The solution proposed at https://docs.google.com/document/d/1LWZm306shR1tLz8rCkirc6R5dFjbsz5xnB7rltwYINQ/edit# shows how to enrich HTML content with one piece of enrichment, produced by e-Entity. There is the challenge that FREME produces several pieces of enrichment, and it would blow up the inline content if everything is stored here. One solution could be to generate in the original (HTML) format span or other suitable elements with IDs and then refer to these in a separate (script or other, format dependend) element. That element then can contain as much enrichment as needed. See an example here https://lists.w3.org/Archives/Public/public-multilingualweb-lt/2013Feb/att-0246/multiple-ann-with-id-plus-standoff.html The example contains enrichment in XML, but the same approach could be realized with JSON-LD. E.g. having <span id=enrichment-1> ... and in a "script element": "@id" : "enrichment-1"

fsasaki commented 9 years ago

I remembered a presentation by @ysavourel that may be helpful, see https://www.w3.org/community/ld4lt/wiki/images/0/00/Feisgiltt-20140614-ld4lt-savourel.pdf esp. slides 8-12 about how to store the outcome of enrichment tasks.

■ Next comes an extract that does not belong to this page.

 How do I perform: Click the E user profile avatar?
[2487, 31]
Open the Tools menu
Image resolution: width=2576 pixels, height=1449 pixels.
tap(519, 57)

m1ci commented 9 years ago

@fsasaki, @borriellom

There is the challenge that FREME produces several pieces of enrichment, and it would blow up the inline content if everything is stored here.

In order to support several pieces of enrichment, for the ITS related enrichment @borriellom could the ITS/RDF ontology and lookup for enrichments with those properties - Just an idea.

One solution could be to generate in the original (HTML) format span or other suitable elements with IDs and then refer to these in a separate (script or other, format dependend) element. That element then can contain as much enrichment as needed.

Yes, spans are fine and one span can contain much enrichment information. This is actually CASE 1 from the example.

Regarding the issue "blow up the inline content" - another solution could be to store the enrichments in triple store and refer them via ID so they can be fetched on demand.